The Orange County Arts Commission and the Hillsborough Arts Council present their inaugural Paint it Orange: Plein Air Paint-out and Wet Paint Sale. Visiting and local plein air (open air) painters will paint the landscapes and historic and beloved sites of Orange County, NC, for three days. The juried competition will culminate with an awards reception at the Hillsborough Arts Council Gallery & Gift Shop at 6 pm before the start of Last Fridays Art Walk on Friday, October 27. The juror of the competition is notable local painter John Beerman,
The Wet Paint Sale fundraiser, to benefit OCAC and HAC, starts at 6:30 pm on Friday, October 27 and will run through the end of November. The sale of these framed ready-to-hang paintings will allow patrons the opportunity to purchase original works of art of notable Orange County locations, just in time for the holidays!
August - September 2017
"The Mask Makers continues the inspiration behind all of my paintings: the concept of identity and how it transforms. The Mask Makers represent each of us as we define who we are as well as the people in our lives who contribute to how we see ourselves. This series of paintings primarily focuses on the development of childhood identity which is nurtured or disrupted. We often live with a false sense of self until reaching a place of personal insight not controlled by the past. I wanted to create work that could be viewed as whimsical but have a deeper layer of meaning. Using the heads of animals seemed like a great way to achieve this. The placement of a cat or a lamb on child’s head can look both silly and symbolic of identity traits the child is expressing and also wishing for." - Lisa Bartell
July - August 2017
"I like to draw. In my paintings, the drawing of the objects is plainly visible. There is a seductive transformation in drawing, when lines become tangible things. And so, too, in painting, applying fluid paint to the surface of the canvas, sometimes with the broken dragging effect of scumbling, sometimes with the liquid blending of wet-in-wet colors, is enticing and magical. I work in oils and paint on large canvases in two “genres,” a completely abstract style and a figurative style with a strong abstract component. These paintings are mostly in the second group, showing flowers and other objects. The objects are painted in line, without using any shading or natural coloring. Behind and around them is a field of colors in arbitrary, abstract, and often indefinite shapes. The abstract colored areas have no immediate relationship to the figures. The abstract paintings resemble the figurative ones to the extent that the range and interplay of colors and the disposition of the different shapes are quite similar in both." - Michael Brady
June - July 2017
In this exhibition, presented in partnership with Forest Circle Industries, Inc. and the Hillsborough Arts Council, we gain a rare glimpse into the final paintings of Henry C. Dyer, the first child born in the Hopewell Colony of the Martian Valles Marineris and the first native, extraterrestrial human being. Dyer completed the work shown here shortly before the tragic events which caused the colony’s life support system’s catastrophic failure and an unfortunate end to the pioneering souls who were the first to to set up permanent habitation on the red planet.

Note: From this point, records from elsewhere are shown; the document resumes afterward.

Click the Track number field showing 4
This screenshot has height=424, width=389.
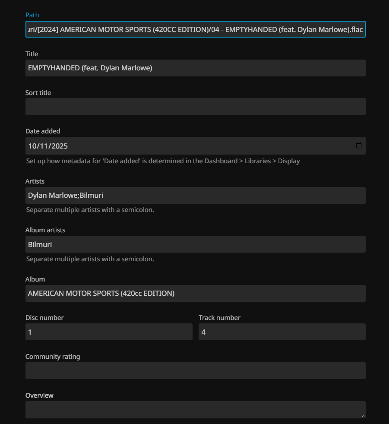(x=281, y=332)
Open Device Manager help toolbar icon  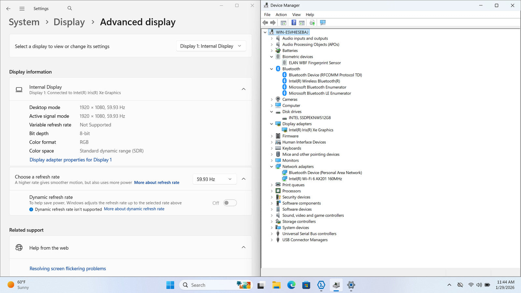pos(294,22)
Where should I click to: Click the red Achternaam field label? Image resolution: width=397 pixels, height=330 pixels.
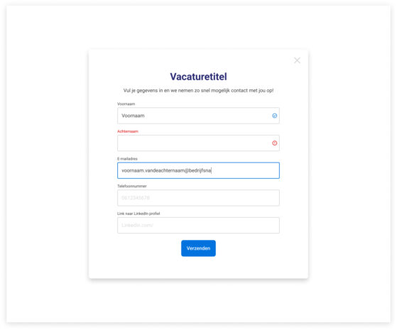tap(128, 131)
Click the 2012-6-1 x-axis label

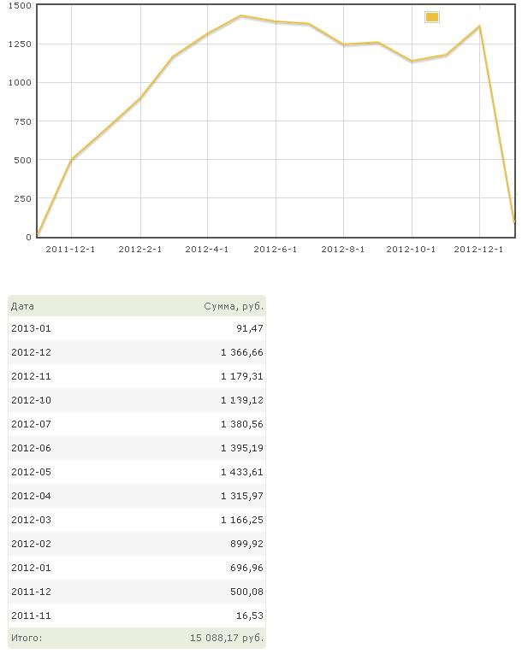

Two years after the colony’s demise, the Virginia Reconnaissance Mission reached the site but was only able to recover limited artifacts from the heavily damaged structure located along a particularly steep precipice of the canyon. Among these objects was a flash drive containing images of Dyer’s paintings preserved in a sealed container located beneath Hopewell Minister of Information, Sora Yasusada’s, private residence. According to information found on the drive, Yasusada had commissioned paintings from Dyer and had produced an exhibition of the work for the Colony’s arts council.
Lost colony comparisons between Henry Dyer and Virginia Dare (first child born in the Roanoke settlement of what is now coastal North Carolina) is a well-trodden subject. What differentiates Dare and Dyer are the crucial insights that the late Martian painter provides into emerging psychosocial changes taking place among the colonists themselves. Dyer, having never witnessed Earth first-hand, created representations of that planet’s landscapes based solely on data that was available to him from personal computers brought by other members of the colony. His paintings reveal a sehnsucht for a place he never saw but was able to imagine from digital mementos ferried across millions of kilometers of interplanetary space by those who felt compelled to escape the troubling events occurring on Earth at the time. The official sanctioning and resulting exhibition driven by Yasusada’s efforts mark Dyer’s work as a watershed in Hopewell’s cultural development.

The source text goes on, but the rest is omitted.